Abstracts

Mohammadreza Shariatgorji1, Luke Odell2, Anna Nilsson1, Elva Fridjonsdottir1, Luay Katan2, Jonas Sävmarker2, Mattias Witt4, Per Svenningsson3, Per E. Andren1

(1) Biomolecular Mass Spectrometry Imaging, National Resource for Mass Spectrometry Imaging, Department of Pharmaceutical Biosciences, (2) Organic Pharmaceutical Chemistry, Department of Medicinal Chemistry, Uppsala Biomedical Center, Uppsala University, Uppsala University, Box 591, SE-75124 Uppsala, Sweden, (3) Center for Molecular Medicine, Department of Neurology and Clinical Neuroscience, Karolinska Institutet, 17176 Stockholm, Sweden, and (4) Bruker Daltonik GmbH,?28359 Bremen, Germany

Small-molecule neurotransmitters, their precursors and metabolites are involved in the brain chemical network and transmit signals between neurons.
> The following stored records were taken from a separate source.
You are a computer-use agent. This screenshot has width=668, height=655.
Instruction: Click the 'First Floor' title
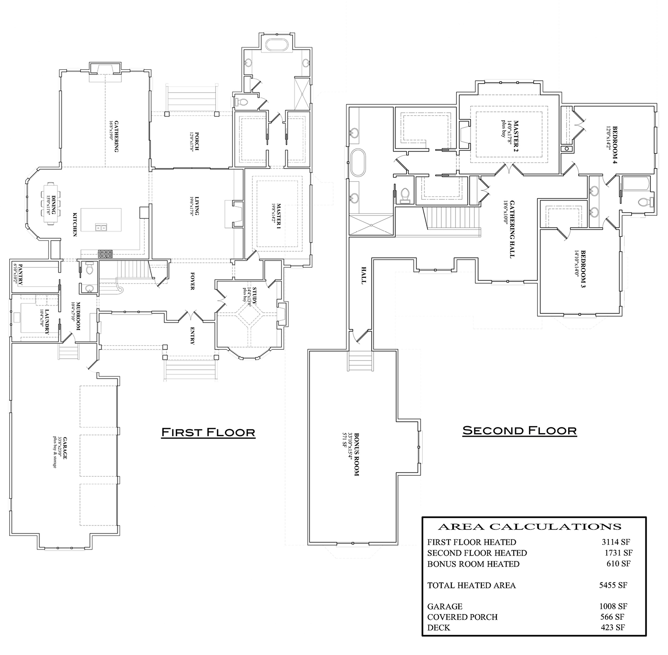pyautogui.click(x=208, y=432)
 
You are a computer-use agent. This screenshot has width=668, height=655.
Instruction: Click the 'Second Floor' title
pyautogui.click(x=519, y=430)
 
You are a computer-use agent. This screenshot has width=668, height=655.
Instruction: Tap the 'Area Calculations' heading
pyautogui.click(x=529, y=527)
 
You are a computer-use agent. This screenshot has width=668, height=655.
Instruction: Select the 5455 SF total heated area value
pyautogui.click(x=613, y=585)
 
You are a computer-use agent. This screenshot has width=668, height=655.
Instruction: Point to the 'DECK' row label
pyautogui.click(x=439, y=627)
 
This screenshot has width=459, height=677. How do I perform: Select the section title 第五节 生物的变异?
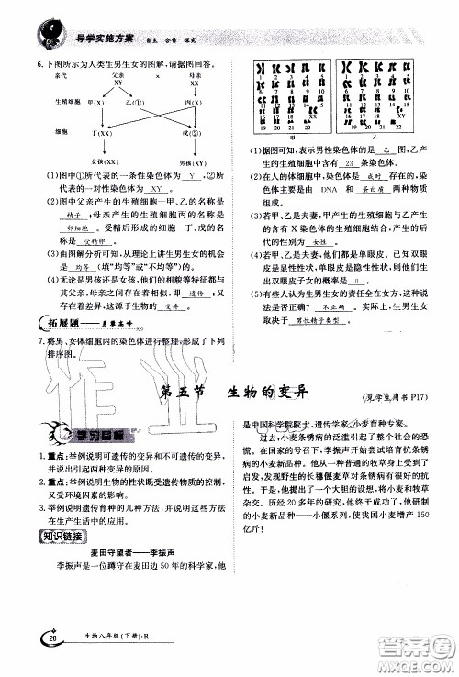coord(233,393)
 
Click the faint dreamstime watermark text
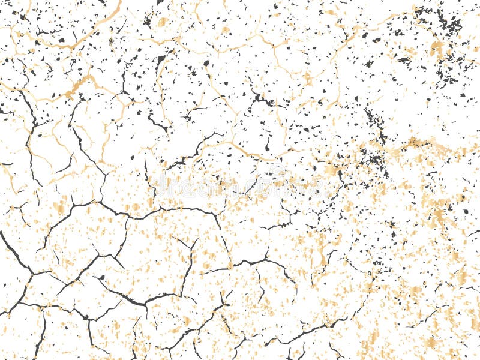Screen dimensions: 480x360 pyautogui.click(x=240, y=188)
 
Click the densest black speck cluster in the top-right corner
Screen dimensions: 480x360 pyautogui.click(x=447, y=24)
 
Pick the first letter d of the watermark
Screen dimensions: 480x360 pyautogui.click(x=157, y=188)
Changes in their concentrations are associated with numerous normal neuronal processes, such as sleep and aging, but also in several disease states, including neurological disorders (e.g., Parkinson’s and Alzheimer’s disease), depression and drug addiction. Knowledge about their relative abundance and spatial distribution would provide insights into these complex neurological processes and disorders. At present, researchers rely on indirect histochemical, immunohistochemical, and ligand-based assays to detect these small-molecule transmitter substances or tissue homogenates analyzed by HPLC. Current neuroimaging techniques have very limited abilities to directly identify and quantify neurotransmitters from brain sections.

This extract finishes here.